While this book is relatively short, this section provides dozens of links across the "References" and "OSS" (open source software) portions of the discussed techniques, including links to two additionally freely available books, "The Elements of Statistical Learning (Second Edition)" and "Introduction to Data Mining (Second Edition)", as well as additional papers interestingly not included in the aforementioned "References" section at the end of this book, such as "Interpreting Blackbox Models via Model Extraction", "Peeking Inside the Black Box: Visualizing Statistical Learning with Plots of Individual Conditional Explanation", and "A Unified Approach to Interpreting Model Predictions".

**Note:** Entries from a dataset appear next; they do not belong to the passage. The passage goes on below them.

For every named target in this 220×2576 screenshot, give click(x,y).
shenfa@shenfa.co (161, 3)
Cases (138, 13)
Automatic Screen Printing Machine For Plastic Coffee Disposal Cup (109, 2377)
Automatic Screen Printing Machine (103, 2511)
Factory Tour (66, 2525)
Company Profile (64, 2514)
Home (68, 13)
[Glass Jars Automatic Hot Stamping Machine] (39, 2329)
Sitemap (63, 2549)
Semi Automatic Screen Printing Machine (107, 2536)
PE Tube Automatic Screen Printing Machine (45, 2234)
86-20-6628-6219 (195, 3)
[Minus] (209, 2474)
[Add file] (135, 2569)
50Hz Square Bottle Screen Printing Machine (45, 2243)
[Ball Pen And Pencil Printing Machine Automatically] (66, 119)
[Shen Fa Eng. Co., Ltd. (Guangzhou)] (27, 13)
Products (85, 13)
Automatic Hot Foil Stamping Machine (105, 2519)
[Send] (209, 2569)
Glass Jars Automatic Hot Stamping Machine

Some of these papers might not be seen as practical by some potential readers, who will instead be interested in the links provided for several GitHub repositories, including one specifically associated with this book, although I was disappointed to find that at least two of these repositories are associated with Oracle or IBM. However, apart from these repositories are links to several Jupyter notebooks that some will likely find of value, such as "Engineering Transparency into Your Machine Learning Model with Python and XGBoost", "Increase Transparency and Accountability in Your Machine Learning Project with Python and H2O", "Testing machine learning models for accuracy, trustworthiness, and stability with Python and H2O", and "Explain Your Predictive Models to Business Stakeholders using LIME with Python and H2O". Unfortunately, I discovered that one link provided by the authors points directly to a tarball file, but a decent list of follow-up reads nonetheless.